Ariano nel Settecento: la scuola pubblica nel convento dei frati riformati

Nonostante la recente scomparsa, continuiamo la pubblicazione dei diversi contributi storici che Aldo Tumiatti ci aveva affidato nel corso dei suoi ultimi mesi di vita. Teneva molto ai propri studi sul territorio polesano, per i quali era molto stimato, e alla possibilità di diffonderli attraverso il nostro giornale.

Terra di Ariano nel Settecento. Appunti storici

Segno distintivo dell’importanza civile di Ariano e della consapevolezza degli amministratori locali sulla necessità di investire risorse finanziarie finalizzate a promuovere e sostenere l’apprendimento dei giovanissimi (di fatto quasi tutti appartenenti alla classe abbiente, anche se non esisteva alcun discrimine formale in tal senso) è l’istituzione di una scuola pubblica convenzionata, affidata a docenti religiosi, i Padri Riformati di San Francesco del Convento di San Nicolò d’Ariano.

----

● CONSEGNE RICHIESTE:
• A. Riporta integralmente, senza alcuna modifica, il testo sulla scuola pubblica di Ariano nel Settecento.
• B. Restituisci per favore, identiche carattere per carattere, tutte le righe della sezione dei dati registrati qui sotto.

----

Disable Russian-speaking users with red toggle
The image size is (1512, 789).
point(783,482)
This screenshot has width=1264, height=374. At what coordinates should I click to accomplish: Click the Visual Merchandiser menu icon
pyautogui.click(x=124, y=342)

----

● ELENCO RISPOSTE:
• A.
Ariano nel Settecento: la scuola pubblica nel convento dei frati riformati

Nonostante la recente scomparsa, continuiamo la pubblicazione dei diversi contributi storici che Aldo Tumiatti ci aveva affidato nel corso dei suoi ultimi mesi di vita. Teneva molto ai propri studi sul territorio polesano, per i quali era molto stimato, e alla possibilità di diffonderli attraverso il nostro giornale.

Terra di Ariano nel Settecento. Appunti storici

Segno distintivo dell’importanza civile di Ariano e della consapevolezza degli amministratori locali sulla necessità di investire risorse finanziarie finalizzate a promuovere e sostenere l’apprendimento dei giovanissimi (di fatto quasi tutti appartenenti alla classe abbiente, anche se non esisteva alcun discrimine formale in tal senso) è l’istituzione di una scuola pubblica convenzionata, affidata a docenti religiosi, i Padri Riformati di San Francesco del Convento di San Nicolò d’Ariano.

• B.
Disable Russian-speaking users with red toggle
The image size is (1512, 789).
point(783,482)
This screenshot has width=1264, height=374. At what coordinates should I click to accomplish: Click the Visual Merchandiser menu icon
pyautogui.click(x=124, y=342)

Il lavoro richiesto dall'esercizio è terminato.